Tuesday 11 November 2014

Raw and Exposed - the story of Dylan Thomas's Wife

Caitlin
Light, Ladd and Emberton
Chapter Arts Centre
Thursday 30th Oct

With so many events discussing and dissecting the work and life of Dylan Thomas you would be forgiven for having lost interest in the great Welsh poet. But in amongst all the predictable revivals of his work there have been some real hidden gems. One of these gems is Caitlin, a thrill-a-minute, dance theatre production exploring the life of Thomas’s wife.

The audience sit in a circle, in the middle of an empty hall, they are attending an Alcoholics Anonymous meeting. Thomas’ battle with alcohol has been well documented, but the struggle of his wife Caitlin is less well known. It was 20 years after Dylan’s death that Caitlin attended her first AA meeting. The show begins with her first confession “Hello, I’m Caitlin and I’m an alcoholic” – from here we see Caitlin’s life laid bare, raw and exposed.

Intense and exhausting, the choreography didn’t let up for a moment. Eddie Ladd and Gwyn Emberton throw themselves, literally, into the performance head first. The movement, directed by Deborah Light, really captured the aggression and passion of the Thomas’ marriage, flipping between tender game playing and brutal violence.
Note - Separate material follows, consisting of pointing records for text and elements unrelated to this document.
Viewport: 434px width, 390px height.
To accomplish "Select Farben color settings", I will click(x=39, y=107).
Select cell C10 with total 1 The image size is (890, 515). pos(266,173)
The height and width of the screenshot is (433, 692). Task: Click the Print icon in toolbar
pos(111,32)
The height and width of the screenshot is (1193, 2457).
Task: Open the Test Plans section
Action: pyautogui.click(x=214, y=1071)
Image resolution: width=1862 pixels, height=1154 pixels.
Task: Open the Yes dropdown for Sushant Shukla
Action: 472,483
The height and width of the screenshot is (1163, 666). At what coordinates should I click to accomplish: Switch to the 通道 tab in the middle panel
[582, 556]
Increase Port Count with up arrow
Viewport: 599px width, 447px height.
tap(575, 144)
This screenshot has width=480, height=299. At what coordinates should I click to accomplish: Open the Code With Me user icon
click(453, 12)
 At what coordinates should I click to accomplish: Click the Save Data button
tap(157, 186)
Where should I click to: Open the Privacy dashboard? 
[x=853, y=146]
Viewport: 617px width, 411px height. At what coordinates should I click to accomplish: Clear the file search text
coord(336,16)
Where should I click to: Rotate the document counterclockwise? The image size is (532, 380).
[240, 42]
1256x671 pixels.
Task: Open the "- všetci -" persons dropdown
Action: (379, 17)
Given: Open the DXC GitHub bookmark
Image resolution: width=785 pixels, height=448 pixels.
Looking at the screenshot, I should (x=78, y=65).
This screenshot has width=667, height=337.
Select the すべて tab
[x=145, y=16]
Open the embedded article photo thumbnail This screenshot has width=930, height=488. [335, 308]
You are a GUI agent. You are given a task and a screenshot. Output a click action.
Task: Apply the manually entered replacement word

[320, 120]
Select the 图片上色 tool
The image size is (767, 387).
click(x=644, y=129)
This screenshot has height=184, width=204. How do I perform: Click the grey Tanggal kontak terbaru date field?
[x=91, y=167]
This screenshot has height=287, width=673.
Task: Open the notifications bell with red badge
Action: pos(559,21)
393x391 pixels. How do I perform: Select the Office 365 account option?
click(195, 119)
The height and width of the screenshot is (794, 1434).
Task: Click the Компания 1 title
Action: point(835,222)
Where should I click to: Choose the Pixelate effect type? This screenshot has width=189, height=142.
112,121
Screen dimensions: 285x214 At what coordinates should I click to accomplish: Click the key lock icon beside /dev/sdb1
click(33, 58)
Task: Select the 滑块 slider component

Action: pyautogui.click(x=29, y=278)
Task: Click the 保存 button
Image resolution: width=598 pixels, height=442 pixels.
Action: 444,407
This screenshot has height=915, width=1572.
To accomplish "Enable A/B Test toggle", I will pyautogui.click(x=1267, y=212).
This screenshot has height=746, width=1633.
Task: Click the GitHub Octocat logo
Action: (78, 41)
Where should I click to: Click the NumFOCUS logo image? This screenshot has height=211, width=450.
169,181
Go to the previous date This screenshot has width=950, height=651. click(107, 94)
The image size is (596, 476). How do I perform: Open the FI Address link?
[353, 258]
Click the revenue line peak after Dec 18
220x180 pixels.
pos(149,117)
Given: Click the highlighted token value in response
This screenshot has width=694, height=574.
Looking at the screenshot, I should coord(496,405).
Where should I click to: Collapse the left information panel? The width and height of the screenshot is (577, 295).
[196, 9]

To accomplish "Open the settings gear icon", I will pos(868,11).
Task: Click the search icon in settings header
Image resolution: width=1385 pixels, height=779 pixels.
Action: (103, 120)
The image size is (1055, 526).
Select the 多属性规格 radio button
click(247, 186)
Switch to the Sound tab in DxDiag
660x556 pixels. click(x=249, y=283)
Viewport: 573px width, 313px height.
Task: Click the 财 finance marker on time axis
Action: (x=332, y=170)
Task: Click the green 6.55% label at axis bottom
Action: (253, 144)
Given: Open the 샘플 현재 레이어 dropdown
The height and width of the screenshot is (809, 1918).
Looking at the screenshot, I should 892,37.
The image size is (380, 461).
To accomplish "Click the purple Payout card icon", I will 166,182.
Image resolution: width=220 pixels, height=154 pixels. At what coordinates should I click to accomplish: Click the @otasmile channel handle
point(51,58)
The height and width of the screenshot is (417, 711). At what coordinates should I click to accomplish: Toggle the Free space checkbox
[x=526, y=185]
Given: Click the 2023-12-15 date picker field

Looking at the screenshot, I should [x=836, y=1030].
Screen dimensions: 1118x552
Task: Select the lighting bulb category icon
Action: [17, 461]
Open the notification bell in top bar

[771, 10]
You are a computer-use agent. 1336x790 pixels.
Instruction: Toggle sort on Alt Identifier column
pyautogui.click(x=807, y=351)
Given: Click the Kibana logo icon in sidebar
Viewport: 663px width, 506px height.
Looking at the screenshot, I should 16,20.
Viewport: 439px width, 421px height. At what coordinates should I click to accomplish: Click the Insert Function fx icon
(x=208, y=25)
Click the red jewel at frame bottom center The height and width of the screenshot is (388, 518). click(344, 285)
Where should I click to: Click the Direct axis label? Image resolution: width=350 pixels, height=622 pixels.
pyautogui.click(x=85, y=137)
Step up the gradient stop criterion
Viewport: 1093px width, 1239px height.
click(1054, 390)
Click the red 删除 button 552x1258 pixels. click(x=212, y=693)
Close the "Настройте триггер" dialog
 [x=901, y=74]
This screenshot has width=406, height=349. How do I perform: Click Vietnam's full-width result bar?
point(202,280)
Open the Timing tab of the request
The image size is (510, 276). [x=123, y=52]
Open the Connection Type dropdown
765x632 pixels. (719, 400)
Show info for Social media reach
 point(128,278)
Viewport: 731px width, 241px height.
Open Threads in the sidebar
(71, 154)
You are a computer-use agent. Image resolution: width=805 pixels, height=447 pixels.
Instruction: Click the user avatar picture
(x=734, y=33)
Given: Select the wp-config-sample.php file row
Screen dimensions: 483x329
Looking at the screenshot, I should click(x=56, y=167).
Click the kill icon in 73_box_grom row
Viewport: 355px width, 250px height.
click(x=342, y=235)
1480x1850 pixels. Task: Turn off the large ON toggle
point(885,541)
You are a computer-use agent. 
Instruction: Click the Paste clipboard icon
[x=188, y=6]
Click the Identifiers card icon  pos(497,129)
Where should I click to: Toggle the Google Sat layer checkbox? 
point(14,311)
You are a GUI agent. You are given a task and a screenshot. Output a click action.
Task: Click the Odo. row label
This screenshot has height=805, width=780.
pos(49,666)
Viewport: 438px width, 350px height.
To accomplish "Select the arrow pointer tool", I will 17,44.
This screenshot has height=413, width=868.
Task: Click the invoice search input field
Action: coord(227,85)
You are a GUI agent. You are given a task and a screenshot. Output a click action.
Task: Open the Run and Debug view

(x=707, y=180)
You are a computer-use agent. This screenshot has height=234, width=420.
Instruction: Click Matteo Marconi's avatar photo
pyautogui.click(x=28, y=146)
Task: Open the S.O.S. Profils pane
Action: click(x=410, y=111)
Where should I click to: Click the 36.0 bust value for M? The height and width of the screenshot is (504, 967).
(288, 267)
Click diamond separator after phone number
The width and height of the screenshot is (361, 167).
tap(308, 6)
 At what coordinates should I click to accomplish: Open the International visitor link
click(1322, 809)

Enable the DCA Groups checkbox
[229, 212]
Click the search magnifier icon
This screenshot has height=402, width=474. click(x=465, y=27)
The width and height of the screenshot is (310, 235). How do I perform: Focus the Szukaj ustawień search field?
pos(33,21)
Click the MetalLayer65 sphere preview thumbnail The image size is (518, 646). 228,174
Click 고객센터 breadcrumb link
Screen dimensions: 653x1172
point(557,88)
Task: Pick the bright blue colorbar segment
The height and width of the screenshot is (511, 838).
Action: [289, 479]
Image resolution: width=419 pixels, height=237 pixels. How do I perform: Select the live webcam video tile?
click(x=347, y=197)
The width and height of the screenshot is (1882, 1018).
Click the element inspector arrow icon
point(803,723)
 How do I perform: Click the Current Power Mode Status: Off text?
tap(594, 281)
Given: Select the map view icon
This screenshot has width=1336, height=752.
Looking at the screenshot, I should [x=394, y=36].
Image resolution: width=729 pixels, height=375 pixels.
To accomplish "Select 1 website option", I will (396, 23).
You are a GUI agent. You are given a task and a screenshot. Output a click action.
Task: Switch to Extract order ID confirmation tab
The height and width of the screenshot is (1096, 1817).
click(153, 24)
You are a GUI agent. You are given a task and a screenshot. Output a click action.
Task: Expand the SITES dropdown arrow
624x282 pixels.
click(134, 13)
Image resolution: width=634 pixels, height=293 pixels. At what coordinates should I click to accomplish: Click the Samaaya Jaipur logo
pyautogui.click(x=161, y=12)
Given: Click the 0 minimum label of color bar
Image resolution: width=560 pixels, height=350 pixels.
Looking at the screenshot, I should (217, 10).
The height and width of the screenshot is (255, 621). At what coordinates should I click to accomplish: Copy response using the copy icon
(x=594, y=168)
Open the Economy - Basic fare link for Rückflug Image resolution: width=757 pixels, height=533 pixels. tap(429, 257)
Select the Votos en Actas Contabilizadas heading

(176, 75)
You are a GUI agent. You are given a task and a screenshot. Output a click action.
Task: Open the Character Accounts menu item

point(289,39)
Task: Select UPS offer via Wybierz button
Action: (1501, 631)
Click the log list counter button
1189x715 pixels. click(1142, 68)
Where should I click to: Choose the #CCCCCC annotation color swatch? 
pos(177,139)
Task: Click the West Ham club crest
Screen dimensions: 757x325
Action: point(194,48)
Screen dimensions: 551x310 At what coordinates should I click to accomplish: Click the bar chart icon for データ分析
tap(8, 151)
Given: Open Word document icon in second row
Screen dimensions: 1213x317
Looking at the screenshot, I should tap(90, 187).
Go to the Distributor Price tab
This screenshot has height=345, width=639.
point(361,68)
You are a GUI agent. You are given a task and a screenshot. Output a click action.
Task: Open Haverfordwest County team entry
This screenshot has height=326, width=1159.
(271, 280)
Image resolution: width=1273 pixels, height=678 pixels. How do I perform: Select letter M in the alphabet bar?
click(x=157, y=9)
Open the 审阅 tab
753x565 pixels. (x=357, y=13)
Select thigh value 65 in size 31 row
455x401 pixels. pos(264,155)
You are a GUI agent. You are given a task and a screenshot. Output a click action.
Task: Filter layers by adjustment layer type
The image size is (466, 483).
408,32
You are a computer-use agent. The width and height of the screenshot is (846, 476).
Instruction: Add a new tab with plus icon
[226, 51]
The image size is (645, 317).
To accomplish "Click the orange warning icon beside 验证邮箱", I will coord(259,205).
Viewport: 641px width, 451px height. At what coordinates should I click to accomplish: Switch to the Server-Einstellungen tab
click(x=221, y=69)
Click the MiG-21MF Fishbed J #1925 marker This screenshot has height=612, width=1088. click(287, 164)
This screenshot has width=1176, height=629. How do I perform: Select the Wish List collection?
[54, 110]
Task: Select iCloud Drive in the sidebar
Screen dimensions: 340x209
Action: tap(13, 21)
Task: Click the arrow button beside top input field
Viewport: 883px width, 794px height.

The tightrope between love and hate is thin and this couple fell from a great height many times.

Ladd and Emberton - photograph by Warren Orchard 


Moments of speech punctuated the momentum. Eddie Ladd as Caitlin was completely captivating every time she spoke, the audience hanging on every word. The text could have been teased out a little more, to add more detail and texture to the piece but perhaps it is a good thing to leave the audience wanting more.

The accompanying score is the only grievance. Often the heavy music felt intrusive and out of place. The real moments of genius where when you could hear the physical exertion of the performers in the slam of their bodies on the floor and in their ragged breath.

The few props were innovatively used - the spare chairs in the circle becoming a straightjacket, a pram, a bed, a pedestal. Images from Caitlin’s traumatic life were revealed to the audience only to be violently thrown away again.


“My husband is a very famous poet, I was going to be a very famous dancer,” Caitlin tells us, “I thought it was going to a truce between his brains and my body”. Of course, in reality the battle between the two never reached a truce despite their marriage lasting through numerous infidelities on both sides. Vitally Caitlin never got to realise her dream of becoming a dancer. For this one hour Eddie Ladd is able to live that terrifying dream in Caitlin’s place.